In Figure 12, results are provided for two cases, considering a 4 × 2 MIMO orientation, as well as one and six eigenvector and eigenvalues for covariance matrix formulation, respectively. They concern to two antennas. The first of them, Case A, represents an ideal system with an antenna having omni directional radiation pattern and channels modeled according to the Gaussian distribution which corresponds to zero correlation. The second one, Case B, is the realistic antenna array, of Figure 7, designed properly in order the correlation to be minimized. In this case, the channels were modeled according to 3GPP specifications as described in Section 4 and Equation (25). In this equation, for the evaluation of the channel matrix elements, the antenna’s radiation patterns are taken into account through the antennas’ gain values which are calculated via simulation. The very low space correlation is impressed to these patterns and is inserted substantially to the channel estimation.

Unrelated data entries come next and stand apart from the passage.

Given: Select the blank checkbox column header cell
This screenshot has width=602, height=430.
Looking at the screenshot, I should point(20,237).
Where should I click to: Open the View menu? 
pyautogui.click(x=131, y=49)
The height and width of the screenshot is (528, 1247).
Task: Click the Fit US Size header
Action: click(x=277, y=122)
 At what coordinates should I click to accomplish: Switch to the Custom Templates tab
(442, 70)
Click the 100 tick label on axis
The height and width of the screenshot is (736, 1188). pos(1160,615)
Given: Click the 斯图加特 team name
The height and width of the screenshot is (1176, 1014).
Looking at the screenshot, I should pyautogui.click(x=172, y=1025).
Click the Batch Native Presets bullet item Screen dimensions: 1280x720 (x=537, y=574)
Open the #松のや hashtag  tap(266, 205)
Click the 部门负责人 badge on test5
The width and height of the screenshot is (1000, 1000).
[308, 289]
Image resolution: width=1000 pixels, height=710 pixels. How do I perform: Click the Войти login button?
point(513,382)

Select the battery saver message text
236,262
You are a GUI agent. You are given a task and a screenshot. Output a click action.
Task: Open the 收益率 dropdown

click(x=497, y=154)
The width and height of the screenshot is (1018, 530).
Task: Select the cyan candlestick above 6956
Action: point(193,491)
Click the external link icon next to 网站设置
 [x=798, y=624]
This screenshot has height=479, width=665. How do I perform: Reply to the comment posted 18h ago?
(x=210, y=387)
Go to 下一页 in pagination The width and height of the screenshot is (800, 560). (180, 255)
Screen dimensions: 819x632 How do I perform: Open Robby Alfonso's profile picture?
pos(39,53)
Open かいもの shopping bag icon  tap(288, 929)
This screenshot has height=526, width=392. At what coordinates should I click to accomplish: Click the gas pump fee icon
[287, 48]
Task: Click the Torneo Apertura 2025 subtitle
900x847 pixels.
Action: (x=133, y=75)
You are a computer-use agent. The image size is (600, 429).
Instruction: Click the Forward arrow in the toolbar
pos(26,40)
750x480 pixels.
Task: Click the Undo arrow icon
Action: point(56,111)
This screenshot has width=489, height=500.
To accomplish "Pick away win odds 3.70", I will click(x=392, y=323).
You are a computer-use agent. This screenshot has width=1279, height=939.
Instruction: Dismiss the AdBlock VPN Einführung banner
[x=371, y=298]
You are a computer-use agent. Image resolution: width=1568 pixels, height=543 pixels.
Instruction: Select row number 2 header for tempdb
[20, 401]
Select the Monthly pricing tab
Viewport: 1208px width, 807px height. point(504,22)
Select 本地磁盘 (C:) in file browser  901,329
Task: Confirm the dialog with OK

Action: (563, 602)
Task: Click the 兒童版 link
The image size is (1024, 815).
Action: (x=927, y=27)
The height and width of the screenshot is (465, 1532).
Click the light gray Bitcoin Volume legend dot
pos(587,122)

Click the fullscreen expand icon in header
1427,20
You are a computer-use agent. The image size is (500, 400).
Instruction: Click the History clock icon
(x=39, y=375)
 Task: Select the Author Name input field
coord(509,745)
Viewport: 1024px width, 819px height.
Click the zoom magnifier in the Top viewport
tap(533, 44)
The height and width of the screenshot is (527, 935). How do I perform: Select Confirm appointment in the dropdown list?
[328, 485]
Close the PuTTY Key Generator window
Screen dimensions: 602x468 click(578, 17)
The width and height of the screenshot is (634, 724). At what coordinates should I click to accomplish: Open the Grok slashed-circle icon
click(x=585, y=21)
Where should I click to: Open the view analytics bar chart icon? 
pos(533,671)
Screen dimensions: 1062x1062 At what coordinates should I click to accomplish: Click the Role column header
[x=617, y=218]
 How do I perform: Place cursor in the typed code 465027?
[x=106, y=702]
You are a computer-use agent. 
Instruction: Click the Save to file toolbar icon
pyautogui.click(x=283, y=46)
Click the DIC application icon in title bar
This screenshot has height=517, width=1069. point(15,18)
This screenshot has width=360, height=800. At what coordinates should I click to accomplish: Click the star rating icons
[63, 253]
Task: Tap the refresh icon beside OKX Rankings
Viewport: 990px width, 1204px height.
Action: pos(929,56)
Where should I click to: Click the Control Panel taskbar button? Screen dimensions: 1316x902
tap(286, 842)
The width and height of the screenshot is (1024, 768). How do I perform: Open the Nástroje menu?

As it can be observed, in Case B, for 18 power terms the mean BER is 3.142 × 10⁻⁴, while for 36 power terms the corresponding number is 3.109 × 10⁻⁴. Therefore, although we have again a complexity reduction equal to 10% as in Case A, the corresponding mean BER inaccuracy is further reduced to 1%. It is also shown that the results of BER for the antennas of both cases are very low and converge to each other proving that a real antenna when properly designed can achieve the records of a theoretically omni directional antenna which operates under ideal conditions.

5. Conclusions

The performance of a proposed transmission strategy for MIMO-WCDMA networks based on eigenvalue analysis was evaluated in this work. The goal was to select the appropriate transmission matrices per active user in order to maximize system throughput in a multiuser/multipath environment. As it was shown in the results section, the selection and processing of all multipath components via RAKE receivers can improve system performance in terms of mean BER. Moreover, the adoption of the proposed approach can reduce the overall complexity of transmit weight formulation. Results were also validated for the case of a realistic four-element antenna. In this case, correlation coefficients values among all four elements were less than 0.1. Hence, BER deterioration was only 10% compared to the ideal case of uncorrelated channels among all transmit and receive antennas.

Motivated by the above results, we aim that future work will include the extension of the presented results in cellular networks, where fundamental trade-offs among spatial multiplexing and diversity transmission mode will be investigated.